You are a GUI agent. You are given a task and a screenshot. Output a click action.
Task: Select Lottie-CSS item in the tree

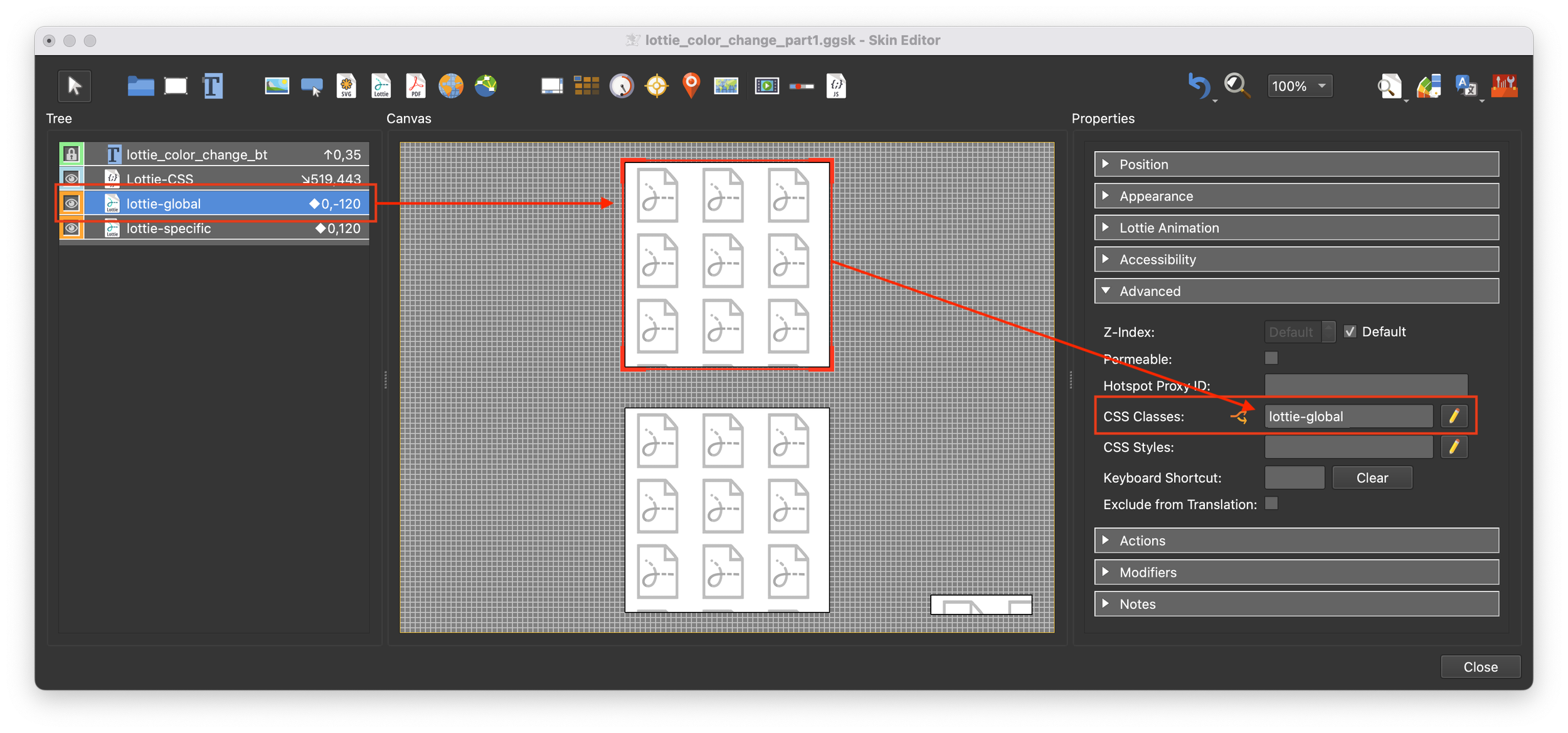(x=161, y=179)
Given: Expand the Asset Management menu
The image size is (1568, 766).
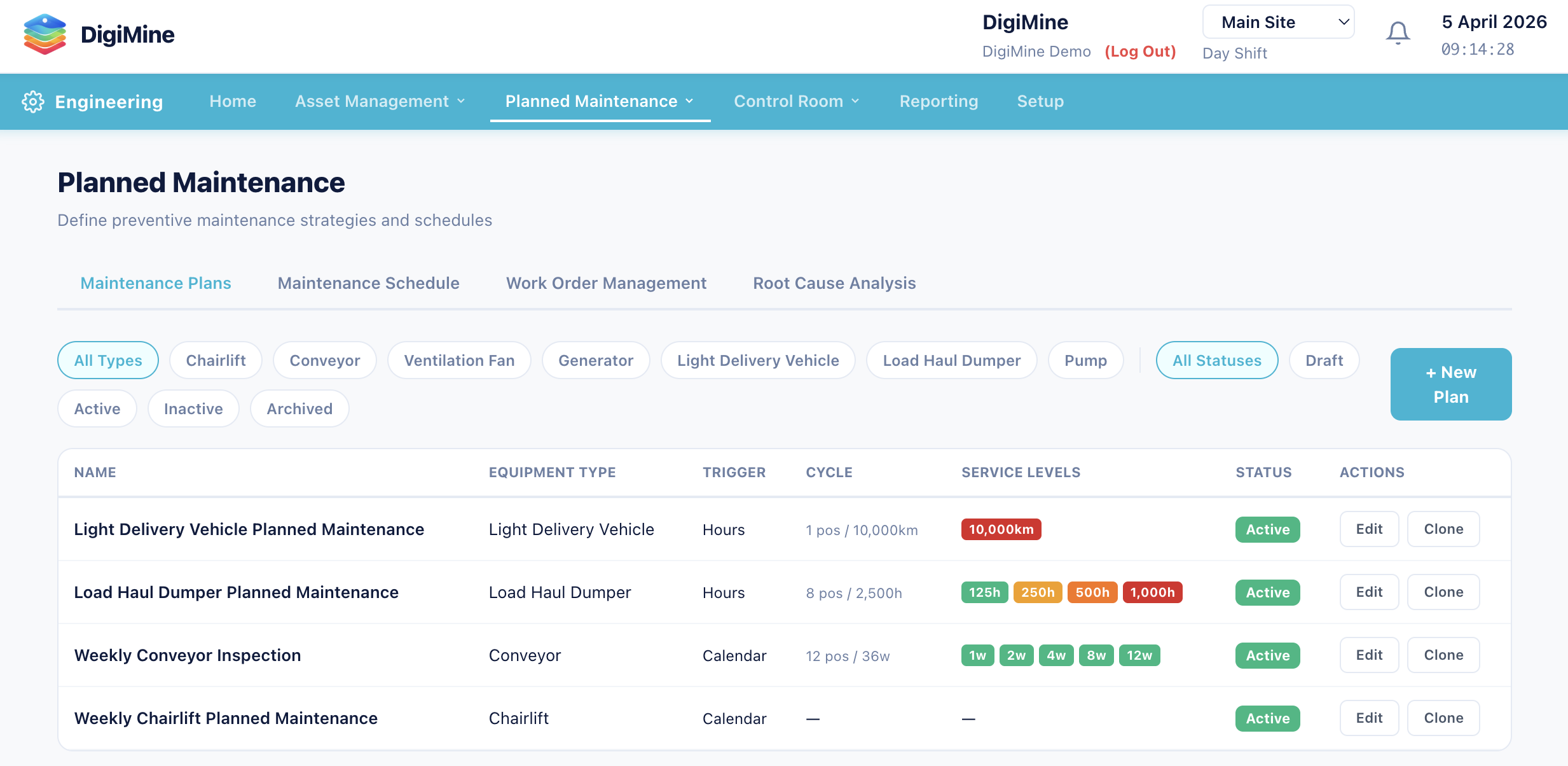Looking at the screenshot, I should (380, 102).
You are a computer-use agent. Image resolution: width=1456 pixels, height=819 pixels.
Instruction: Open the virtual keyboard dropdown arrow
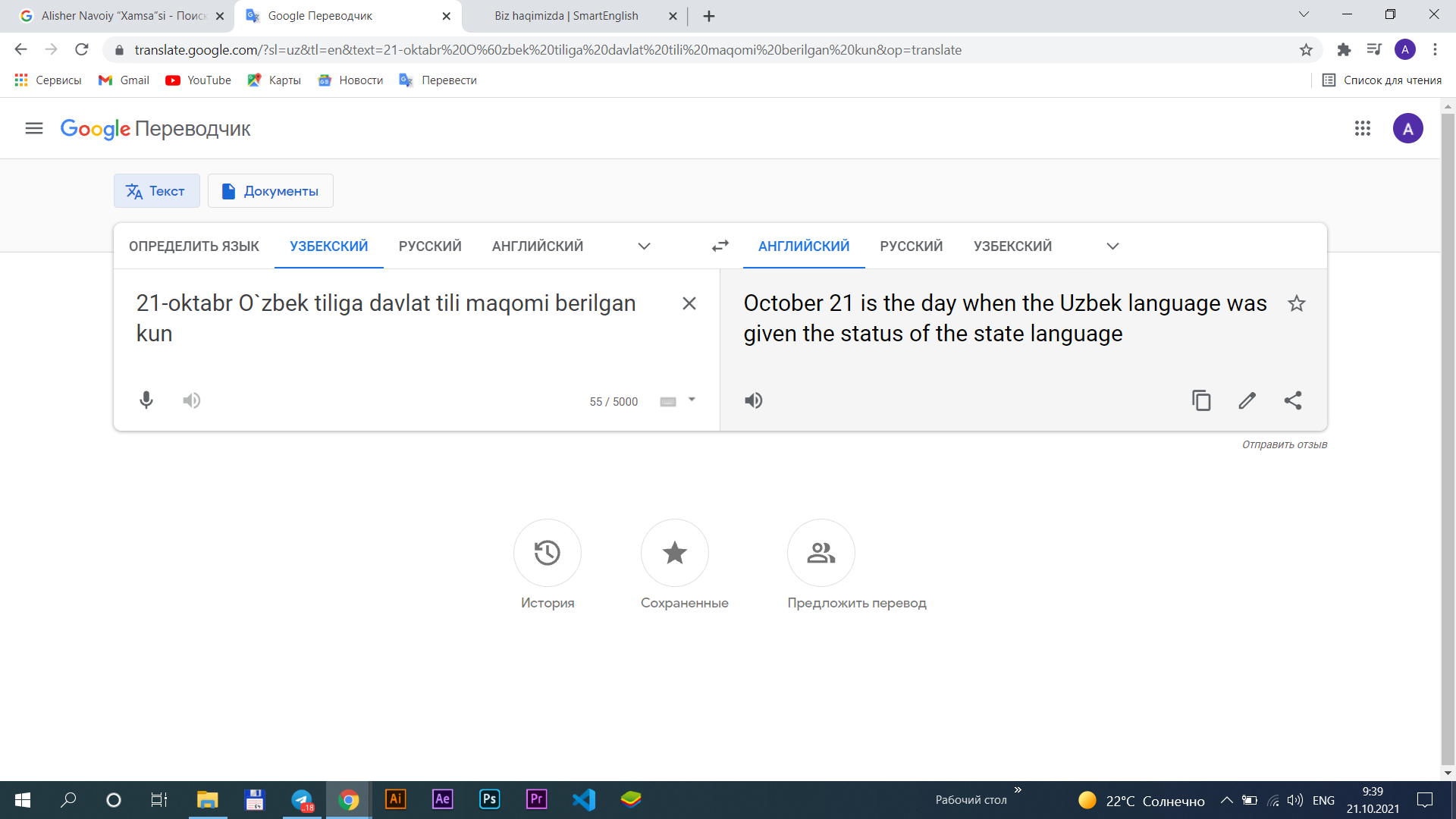click(x=692, y=400)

(Task goal) Please output the lines of the records above from the one with "Instruction: Open the" through the last, exactly as they appear and with both ends included; skip any pictures and add nothing.

(Result of this task)
Instruction: Open the virtual keyboard dropdown arrow
click(x=692, y=400)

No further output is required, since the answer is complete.